15, Ene 2018

Operación limpieza en el Tribunal Superior de Justicia

EL AUTOR

Cirilo Ramos

El viernes pasado se realizó lo que todos los jueces y magistrados esperaban: la renuncia de Roberto Flores Toledano como presidente del Tribunal Superior de Justicia.

Como se recordará, Flores Toledano llegó a presidir el TSJ por ser un entrañable amigo de la infancia del exgobernador, Rafael Moreno Valle Rosas, con quien inclusive se dice que vivió en su casa cuando eran estudiantes.

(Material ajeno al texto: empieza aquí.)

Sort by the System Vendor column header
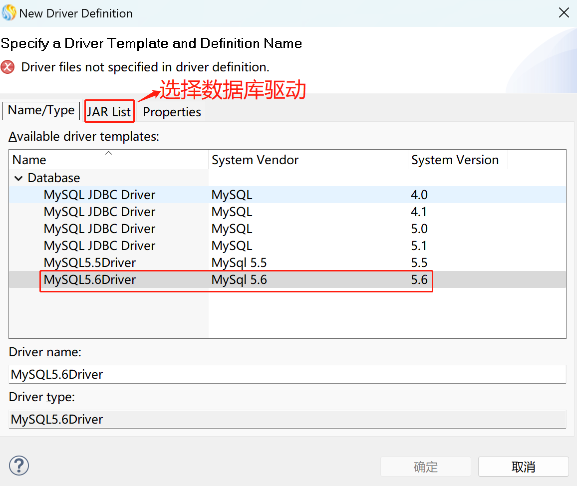 pos(307,160)
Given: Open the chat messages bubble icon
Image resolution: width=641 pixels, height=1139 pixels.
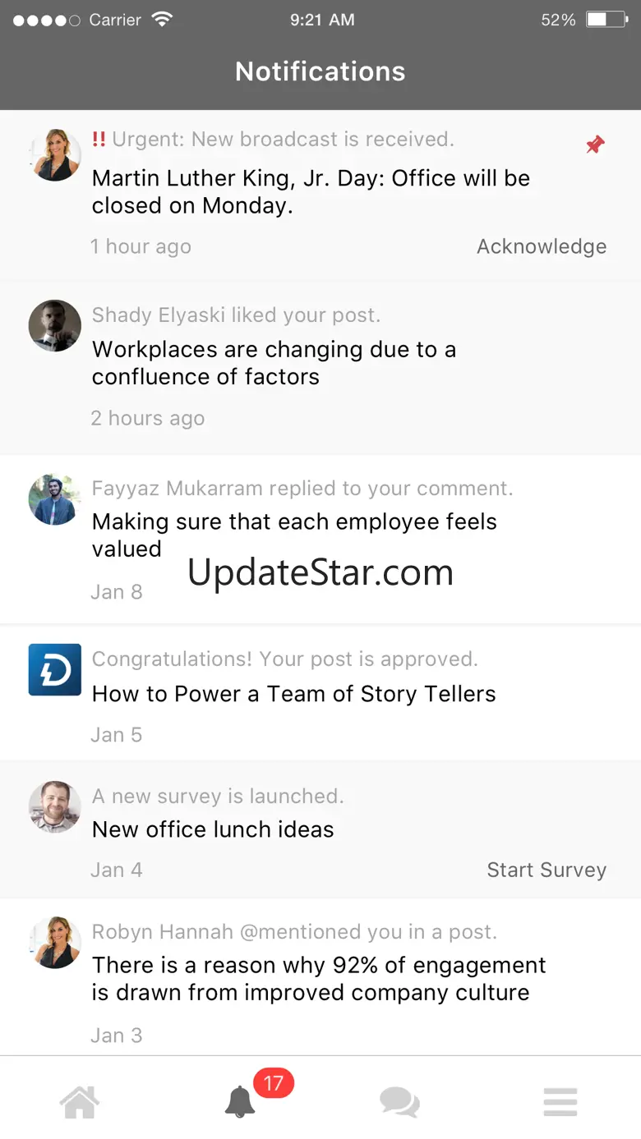Looking at the screenshot, I should pyautogui.click(x=399, y=1101).
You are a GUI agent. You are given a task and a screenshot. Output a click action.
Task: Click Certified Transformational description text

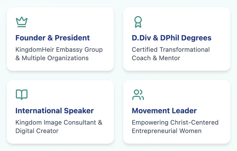171,50
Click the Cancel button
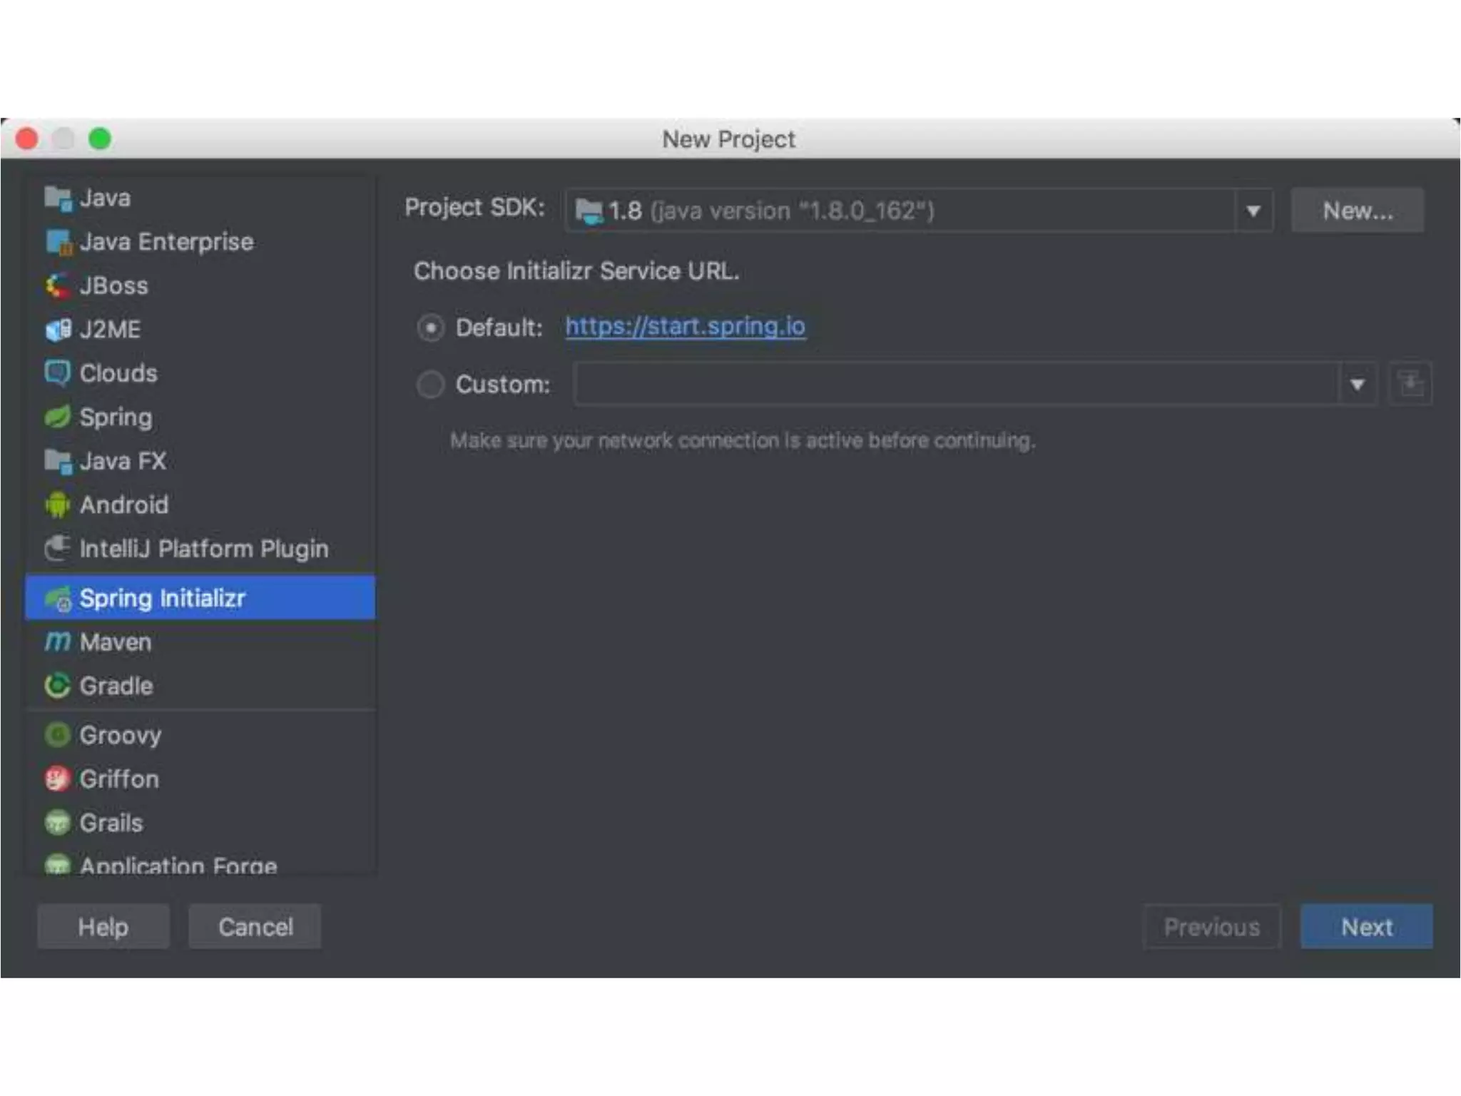The height and width of the screenshot is (1096, 1461). tap(255, 927)
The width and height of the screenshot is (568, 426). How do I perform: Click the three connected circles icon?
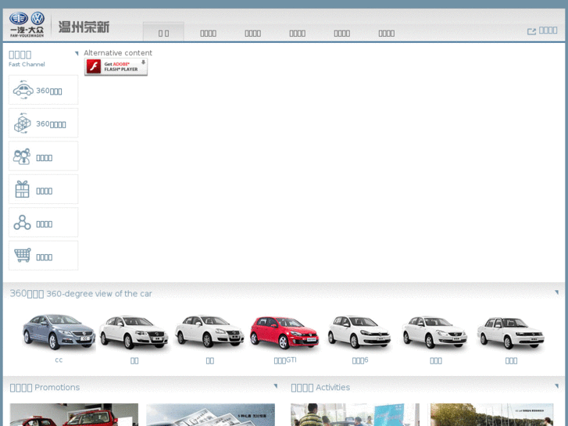23,224
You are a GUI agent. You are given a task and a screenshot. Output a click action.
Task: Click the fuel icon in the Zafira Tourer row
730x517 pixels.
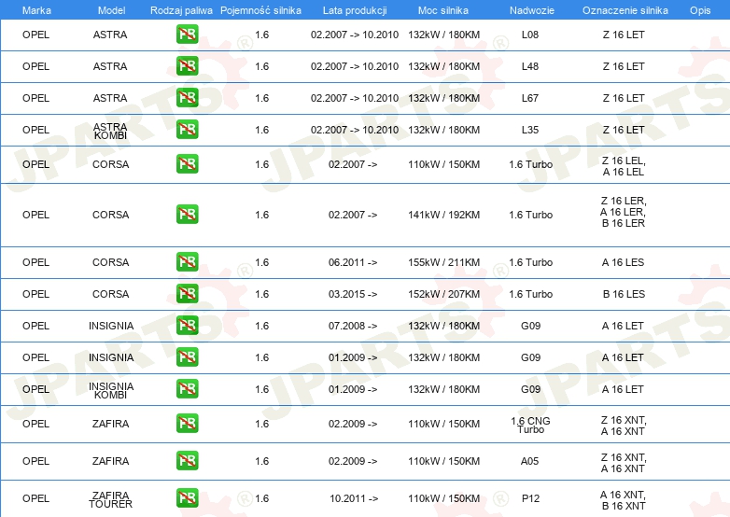187,498
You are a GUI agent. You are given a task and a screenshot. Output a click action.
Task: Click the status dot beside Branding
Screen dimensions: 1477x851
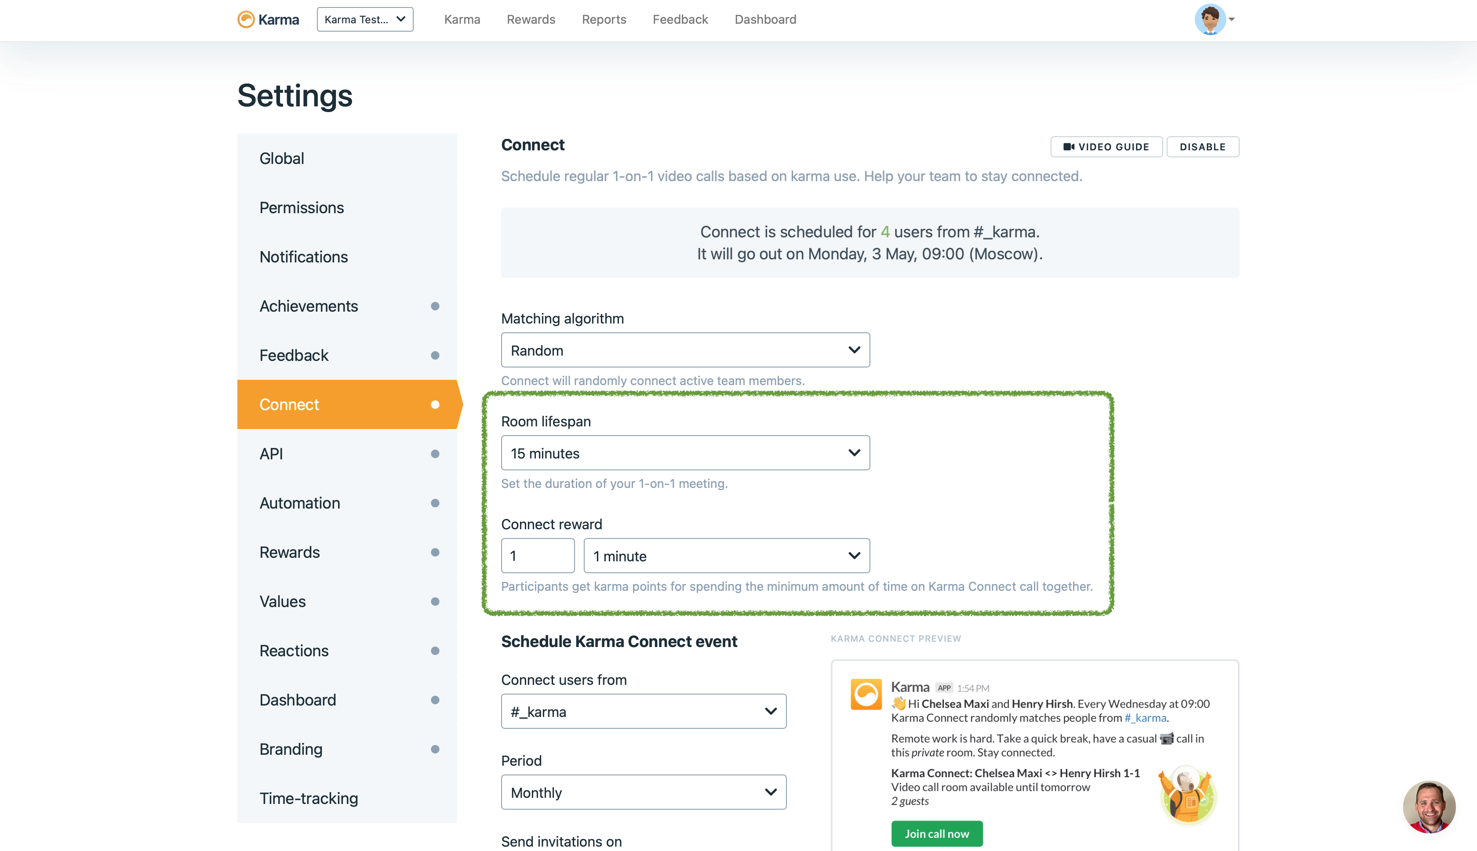click(x=435, y=749)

Incluso, trabajó en alguna de las empresas de la familia Moreno Valle, al grado de decirle cariñosamente tío al padre del exgobernador.

Esa amistad le cambió la vida al entonces abogado fiscalista que tenía un modesto despacho, ubicado en la colonia del Valle, en la Ciudad de México llamado “Flores Toledano y Rullan Abascal, S.C.”. También impartía clases en alguna universidad para subsistir.

Al llegar a Puebla, en noviembre de 2011, fue nombrado juez penal, los colaboradores se sorprendían por la falta de conocimiento de este improvisado juez quien inclusive les encargaba a los secretarios dictar sentencias mientras el asistía diariamente a comilonas en el exclusivo Club La Vista, conociendo y departiendo con los empresarios, presumiendo la añeja amistad que tenía con el gobernador Moreno Valle, y no tenía empacho en decir que pronto sería el presidente del Tribunal Superior de Justicia del Estado de Puebla.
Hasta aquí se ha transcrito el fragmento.